(director/writer: James Ponsoldt; screenwriter: novel by Dave Eggers; cinematographer: Matthew Libatique; editor: Lisa Lassek/Franklin Peterson; music: Dannu Elfman; cast: Emily Watson (Mae), Tom Hanks(Eamon Bailey), Glenn Headly (Bonnie), Ellar Coltrane (Mercer), Bill Paxton (Vinnie), Karen Gillen (Annie), Nate Corddry(Dan), Patton Oswalt (Stenton), John Boyega (Ty); Runtime: 110; MPAA Rating: PG-13; producer: Anthony Bregman/Gary Goetzman; STX Entertainment; 2017)
“I walked away from The Circle thinking this is just one more mainstream cyberspace film that fails to connect with me.”
Reviewed by Dennis Schwartz
A dull tech thriller without the needed suspense or gravitas to pull off its dangerous pronouncements about privacy infringements. It’s a cautionary tale that’s torn from today’s headlines, but its tech settings seems as dated as yesterday’s technology. The film is based on the 2013 dystopian novel by Dave Eggers. The middle-aged James Ponsoldt (“The End of the Tour”/”Smashed”) directs and co-writes the screenplay with Eggers. The high-gloss film shoots for the obvious without being sharply satiric or saying anything new about the Internet connected world. It starts out like it might be smart as its heroine gets her footing in a tech company that might resemble Facebook or Google, but things drift off to a not so smart story that doesn’t have the conviction to wage war on either the exploitative tech industry or the opportunistic politicians watching over the Internet.

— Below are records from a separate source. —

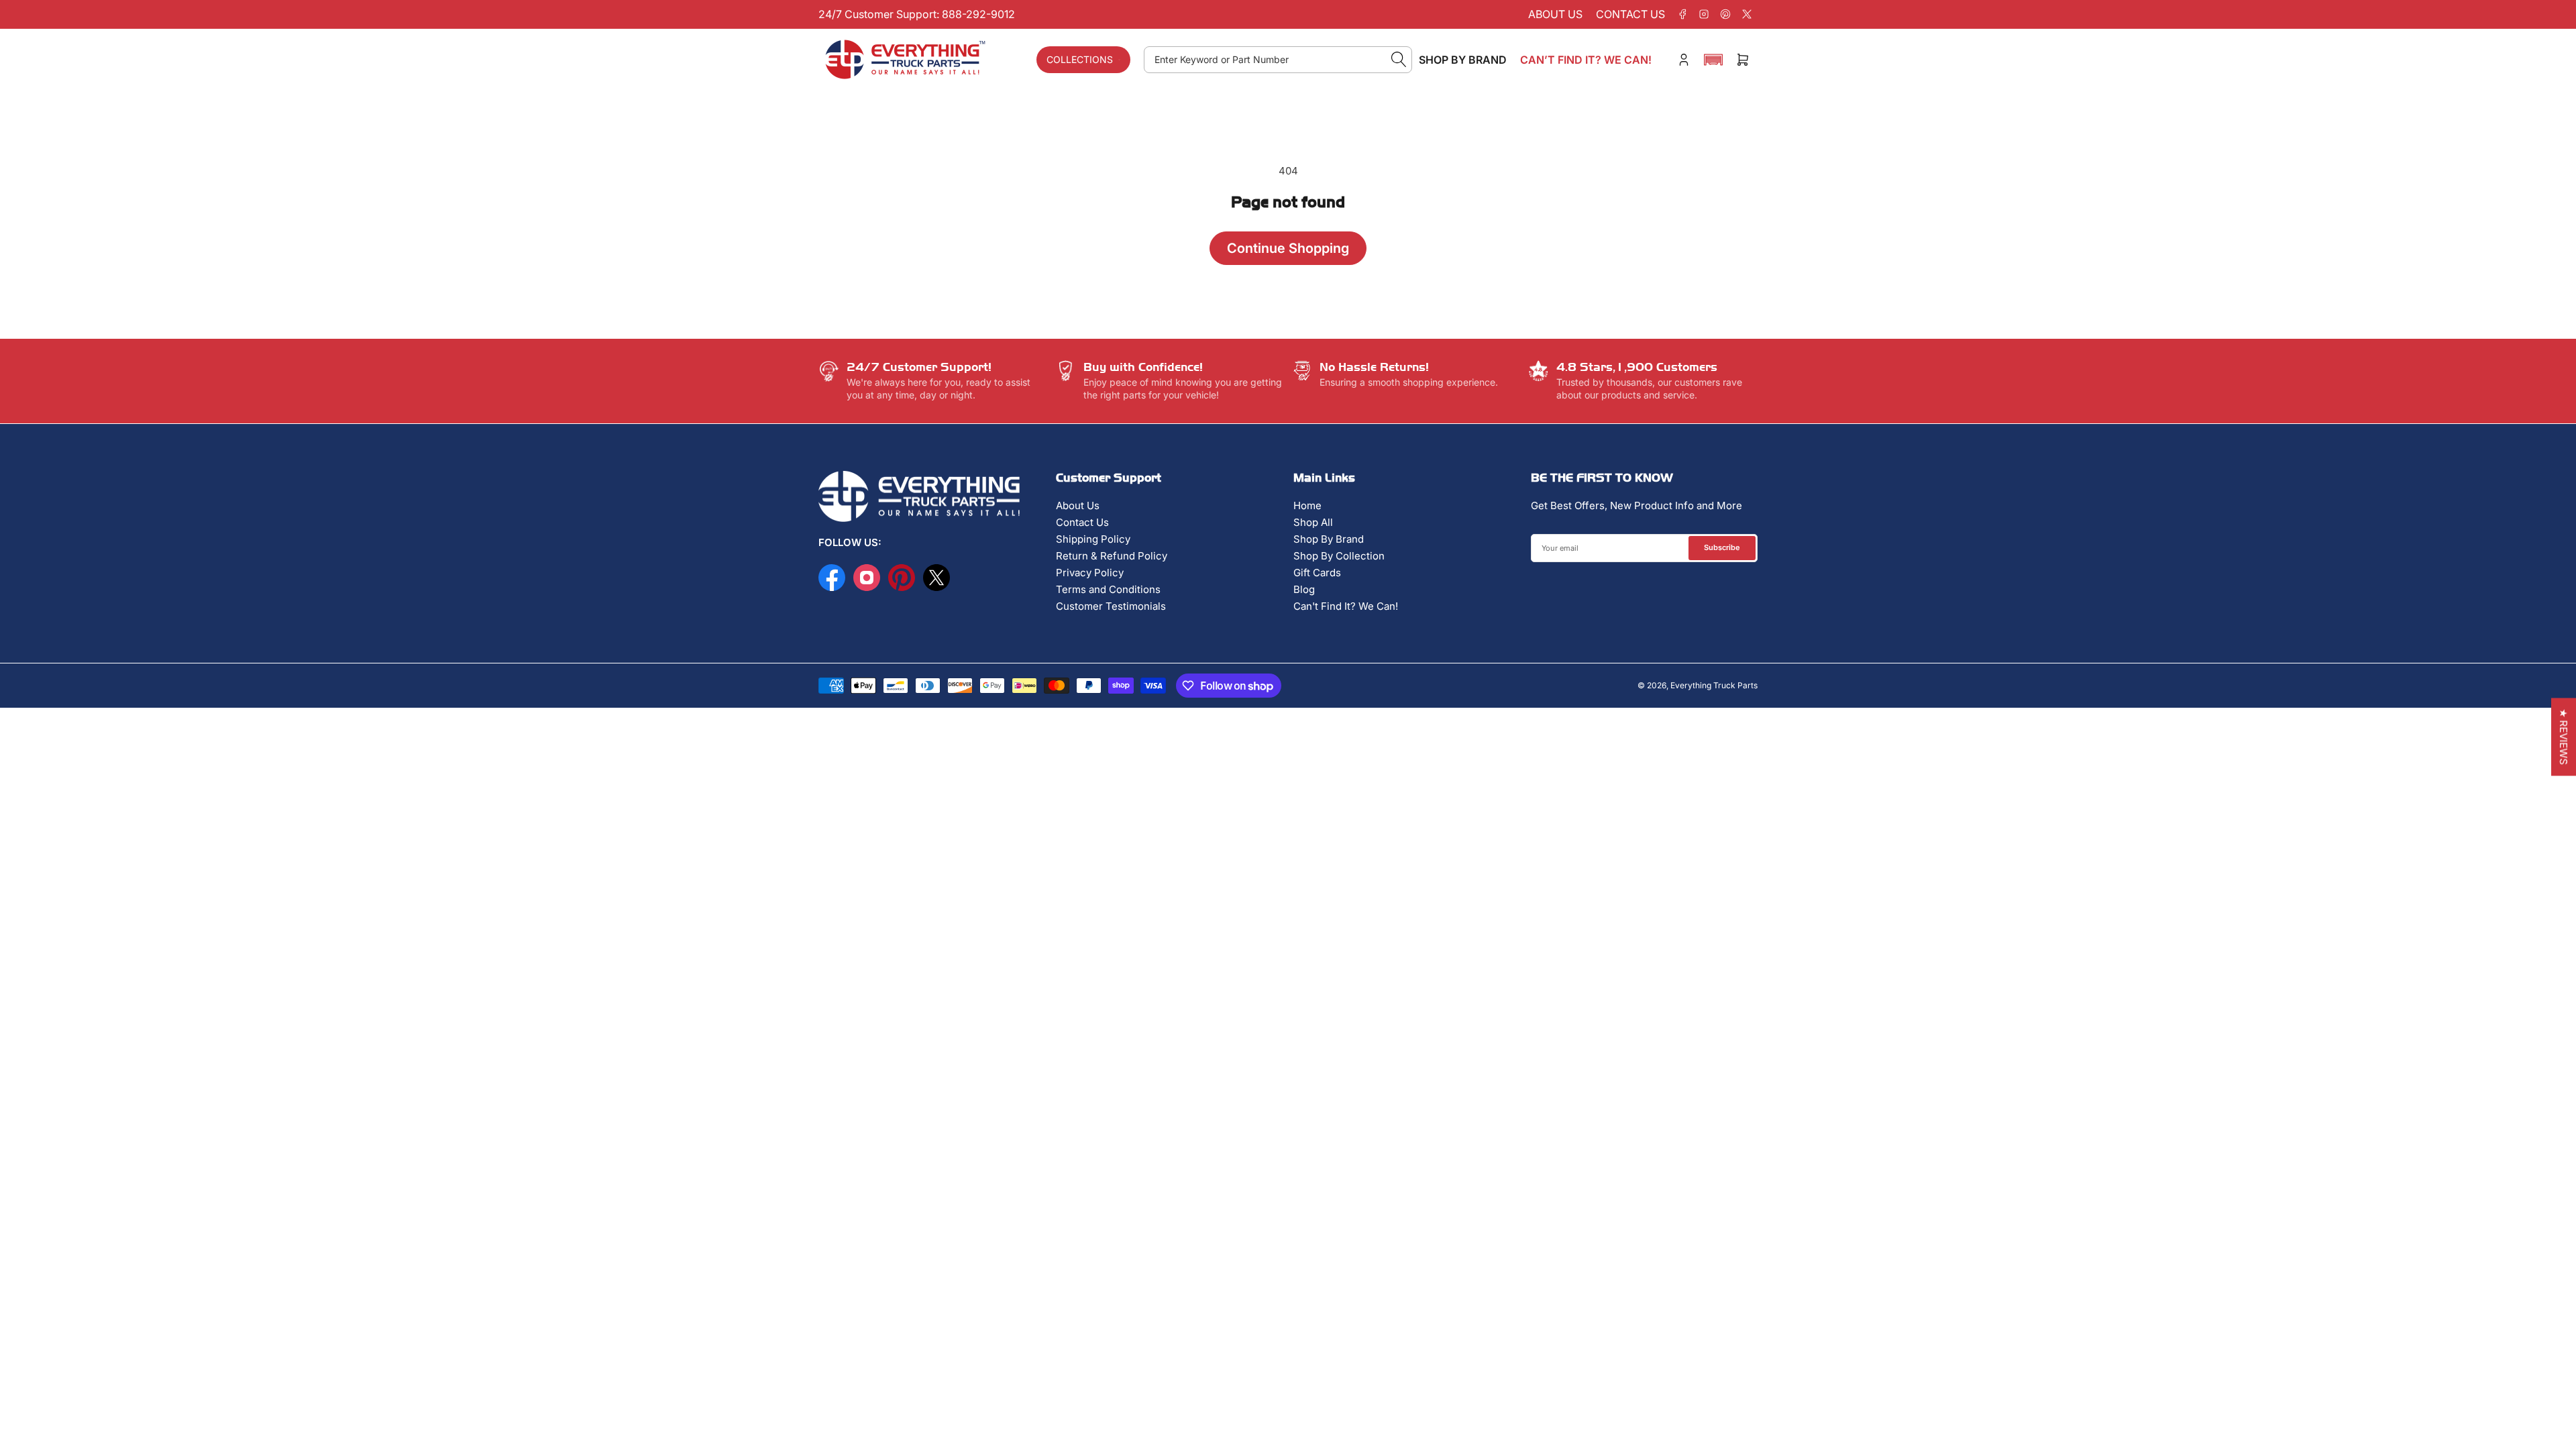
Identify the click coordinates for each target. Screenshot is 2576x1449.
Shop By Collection (1339, 555)
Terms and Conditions (1108, 589)
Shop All (1313, 522)
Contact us (1630, 14)
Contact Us (1082, 522)
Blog (1304, 589)
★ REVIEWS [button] (2563, 737)
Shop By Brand (1328, 539)
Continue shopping (1288, 248)
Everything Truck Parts (1714, 685)
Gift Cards (1317, 572)
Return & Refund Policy (1111, 555)
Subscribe (1722, 547)
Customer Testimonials (1111, 606)
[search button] (1399, 59)
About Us (1077, 505)
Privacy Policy (1090, 572)
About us (1555, 14)
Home (1307, 505)
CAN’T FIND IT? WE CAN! (1586, 59)
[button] (1713, 59)
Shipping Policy (1093, 539)
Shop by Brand (1463, 59)
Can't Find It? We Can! (1345, 606)
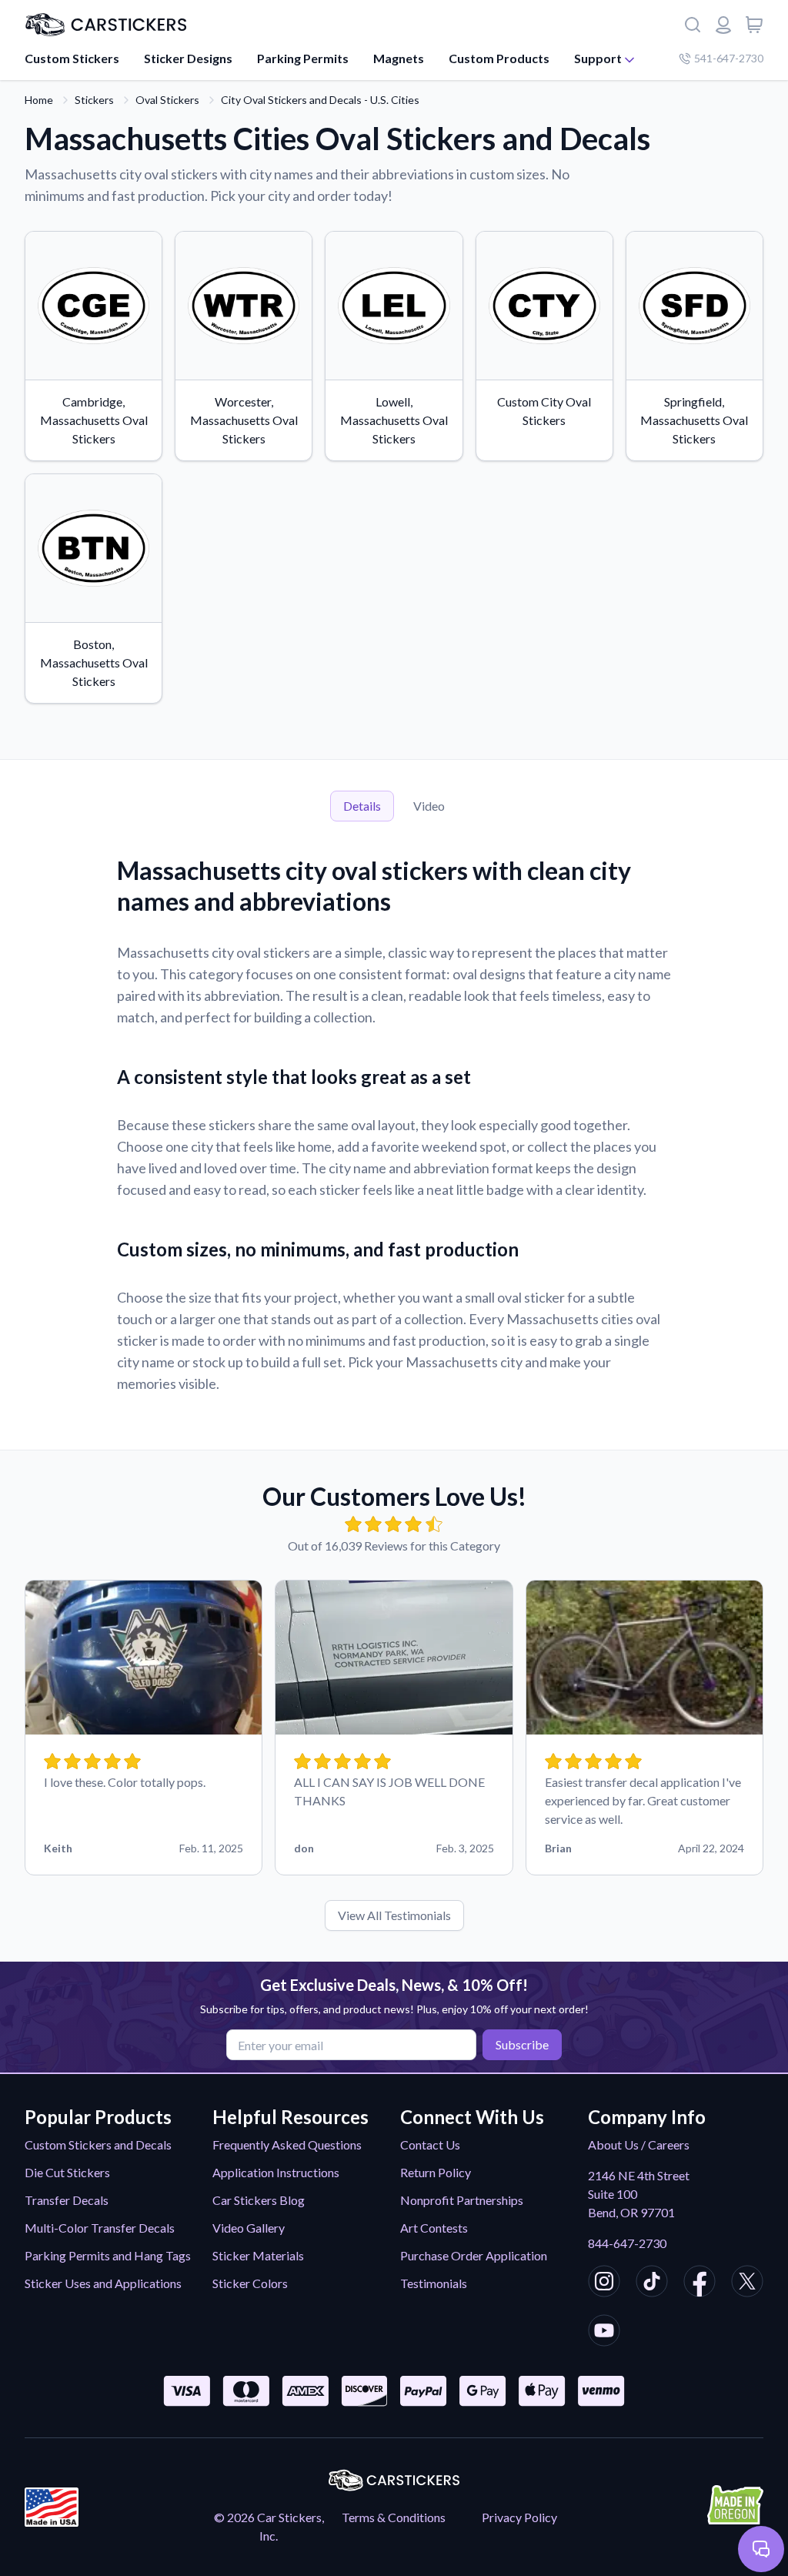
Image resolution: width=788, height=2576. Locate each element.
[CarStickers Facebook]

Our heroine is the innocent beauty Mae Holland (Emily Watson), who goes from cubicle obscurity in her dead-end job for the water company to the seemingly dream job of “customer experience” worker at the Circle. That’s a Silicon Valley giant corporate tech firm. It houses her in luxury at a dorm on their vast campus, and promises all kinds of money rewards. The innovative firm is run like a family operation by the smoothie con artist tech guru Eamon Bailey (Tom Hanks) and his nefarious partner Tom Stenton (Patton Oswalt).
Mae’s animated friend, the one who got her the job interview, is Annie (Karen Gillen), who by being a loyal believer in company policy has ascended to the company’s elite “Gang of 40.” That ‘group think’ gang carries out vague international tasks, such as handling world-wide regulation problems.
The film turns its attention to telling us spying is good because it offers transparency, as the boss gives his usual “Dream Friday” lecture to the workers in the auditorium and demonstrates an eyeball-size spy cam–the company’s latest network gadget.
After Mae is saved from drowning because the company’s spyware caught her while sinking in a kayak, she becomes a true believer and is brainwashed into saying company mantras like “secrets are lies.”The shocker is when Mae is enticed to wear the dot camera that will show her every action to a computer screen watched by everyone who is connected. That will lead to her being the company mascot demonstrating that technology could be good but she will learn it is also capable of being bad.
In his last role, Bill Paxton plays Emily’s dad, suffering from MS. Glenne Headley plays her sweet mom. Mae’s ‘good people’ craftsman boyfriend is Mercer (Ellar Coltrane), the artistic opposite of The Circle’s herd-like personnel, who is stuck with trite dialogue. John Boyega is the mysterious off the grid inventor at The Circle, who in a muddled role now sees the light about this company and is willing to take risks to bring it down because of its egregious surveillance practices.
The heavy-handed and almost unbearable finale, goes full-blown into an-Orwellian shtick that comes across as superficial, as the pic voices its concerns that either Big Business or Big Brother will take away more of our liberties in its fight against evil doers or use data collected for their own personal gain of wealth or as a source of power over people. That message was delivered too awkwardly to register with much of an impact. I walked away from The Circle with an empty feeling, thinking this is just one more mainstream cyberspace film that fails to connect with me.